Published: April 25, 2023
By: Concentric Staff Writer
Nuclear fusion took another step forward as the Nuclear Regulatory Commission (“NRC”) on April 13 directed its staff to develop a regulatory framework for nuclear fusion energy systems.
The directive approved staff’s limited-scope Option 2 to license and regulate fusion energy systems, saying staff should take into account systems that have already been licensed and are regulated by Agreement States—states that have entered into formal agreements with the NRC to assume regulatory authority over certain radioactive materials and activities within their borders.

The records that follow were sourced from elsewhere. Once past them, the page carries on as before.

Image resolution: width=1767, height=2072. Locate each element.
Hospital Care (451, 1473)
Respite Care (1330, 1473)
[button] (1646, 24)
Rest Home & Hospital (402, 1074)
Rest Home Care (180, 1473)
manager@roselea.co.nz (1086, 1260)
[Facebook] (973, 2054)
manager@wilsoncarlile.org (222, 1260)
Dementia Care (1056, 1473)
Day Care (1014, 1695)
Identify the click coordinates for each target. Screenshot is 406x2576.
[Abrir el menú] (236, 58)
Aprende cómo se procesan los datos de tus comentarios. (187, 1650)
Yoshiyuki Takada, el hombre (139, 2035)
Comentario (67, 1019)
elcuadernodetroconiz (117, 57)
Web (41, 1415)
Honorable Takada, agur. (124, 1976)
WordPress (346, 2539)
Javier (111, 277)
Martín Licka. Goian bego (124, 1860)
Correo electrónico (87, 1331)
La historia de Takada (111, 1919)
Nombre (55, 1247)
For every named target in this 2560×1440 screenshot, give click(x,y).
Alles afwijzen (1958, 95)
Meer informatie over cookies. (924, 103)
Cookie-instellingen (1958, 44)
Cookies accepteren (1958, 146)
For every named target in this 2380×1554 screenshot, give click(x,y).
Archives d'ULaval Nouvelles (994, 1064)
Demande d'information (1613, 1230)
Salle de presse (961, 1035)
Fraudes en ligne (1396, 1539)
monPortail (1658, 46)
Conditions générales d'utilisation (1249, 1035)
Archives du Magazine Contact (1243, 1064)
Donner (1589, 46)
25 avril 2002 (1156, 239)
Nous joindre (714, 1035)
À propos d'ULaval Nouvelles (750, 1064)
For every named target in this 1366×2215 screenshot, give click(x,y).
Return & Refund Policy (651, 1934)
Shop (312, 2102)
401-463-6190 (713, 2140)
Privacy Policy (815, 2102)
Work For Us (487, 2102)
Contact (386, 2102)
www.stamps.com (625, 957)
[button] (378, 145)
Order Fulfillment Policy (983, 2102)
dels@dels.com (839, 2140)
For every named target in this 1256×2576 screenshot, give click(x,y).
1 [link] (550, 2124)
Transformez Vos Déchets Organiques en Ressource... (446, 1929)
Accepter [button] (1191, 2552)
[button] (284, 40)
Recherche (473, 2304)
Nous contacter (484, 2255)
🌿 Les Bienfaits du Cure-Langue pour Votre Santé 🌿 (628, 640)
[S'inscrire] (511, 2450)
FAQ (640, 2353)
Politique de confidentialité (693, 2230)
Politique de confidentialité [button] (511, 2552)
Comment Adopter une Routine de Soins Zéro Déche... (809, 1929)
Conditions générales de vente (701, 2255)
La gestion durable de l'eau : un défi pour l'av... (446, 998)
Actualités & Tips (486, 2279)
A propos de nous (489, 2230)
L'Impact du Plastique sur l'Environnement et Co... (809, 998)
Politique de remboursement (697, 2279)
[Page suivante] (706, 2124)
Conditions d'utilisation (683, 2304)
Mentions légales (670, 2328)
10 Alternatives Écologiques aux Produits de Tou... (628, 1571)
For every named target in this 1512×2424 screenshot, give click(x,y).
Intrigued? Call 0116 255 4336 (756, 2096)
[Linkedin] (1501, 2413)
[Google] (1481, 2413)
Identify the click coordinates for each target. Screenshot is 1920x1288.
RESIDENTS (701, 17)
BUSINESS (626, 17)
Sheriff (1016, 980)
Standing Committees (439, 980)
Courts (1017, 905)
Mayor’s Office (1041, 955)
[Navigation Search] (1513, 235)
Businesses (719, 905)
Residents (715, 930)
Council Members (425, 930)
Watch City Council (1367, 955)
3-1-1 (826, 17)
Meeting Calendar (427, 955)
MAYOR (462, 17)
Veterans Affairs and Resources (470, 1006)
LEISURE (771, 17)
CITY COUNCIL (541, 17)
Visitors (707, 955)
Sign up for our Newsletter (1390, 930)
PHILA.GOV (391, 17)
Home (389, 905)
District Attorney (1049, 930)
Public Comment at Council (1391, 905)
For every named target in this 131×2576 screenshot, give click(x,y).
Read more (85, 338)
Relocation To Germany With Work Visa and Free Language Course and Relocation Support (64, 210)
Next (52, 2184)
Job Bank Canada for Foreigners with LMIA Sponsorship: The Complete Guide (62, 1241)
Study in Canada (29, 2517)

Fusion technology received a boost in 2021 when the National Ignition Facility at Lawrence Livermore National Laboratory achieved a milestone of performing a fusion reaction that produced more energy than was put into it. NRC does not license fusion facilities as it does the more common fission technology, but has established guidelines and safety protocols for its safe operation.
In an FAQ, the International Atomic Energy Agency (“IAEA”) describes nuclear fusion as a merging of atoms, rather than a chain-reaction fission process, that does not generate long-lived radioactive nuclear waste. The IAEA further describes fusion reactors as inherently safe because fusion energy production is not based on a chain reaction.
The NRC in the directive said staff should evaluate whether “controls-by-design approaches, export controls, or other controls are necessary for near-term fusion energy systems.” Staff is to consult with Agreement States and notify the agency if future fusion design presents hazards sufficiently beyond those of near-term fusion technologies.
Staff should develop a new volume of its series of reports known as NUREG-1556, “Consolidated Guidance About Materials Licenses,” the NRC said, dedicated to fusion energy systems.